Kennedys Cadillac: Hier geblieben

Als John F. Kennedy im Juni 1961 Wien bereiste, um mit Nikita
Chruschtschow am Weltfrieden zu feilen, schickten ihm die USA ein
standesgemäßes Auto voraus. Es wurde nach zwei Tagen pensioniert, weilt aber noch immer in Österreich.

Autorevue Magazin
Veröffentlicht am 20.02.2020

Aus der Sicht des Denkmalschutzes war die Aktion zweifelhaft, aber es blieb keine andere Wahl: Da in der Ausstellung über John F. Kennedys Wienbesuch ohne das zugehörige Auto eine ziemlich große Lücke geblieben wäre (mehr als 12 Quadratmeter, genau genommen), aber beim Bau des Wien-Museums niemand an 2,03 Meter Einfahrtsbreite gedacht hatte, musste vom Türstock ein Eckerl weggeschnitten werden.
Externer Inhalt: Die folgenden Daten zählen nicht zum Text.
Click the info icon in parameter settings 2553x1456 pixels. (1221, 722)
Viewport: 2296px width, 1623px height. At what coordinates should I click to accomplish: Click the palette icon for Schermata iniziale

Der kleine Eingriff in die Bausubstanz wurde nach Ausstellungsende natürlich artig korrigiert. Ebenso nicht besonders subtil war die Glasvitrine, die für das Auto angefertigt wurde, auf der Grundfläche ließen sich auch Single-Wohnungen errichten. Das alles passierte im Jänner 2005, da hatte der Cadillac schon 44 Jahre mit wechselnden Aufgaben zugebracht, respektlos verschütteter Sekt auf den Rücksitzen inklusive. Seine eigentliche Mission aber hatte er in zwei Tagen absolviert, damals, als junge Staatslimousine.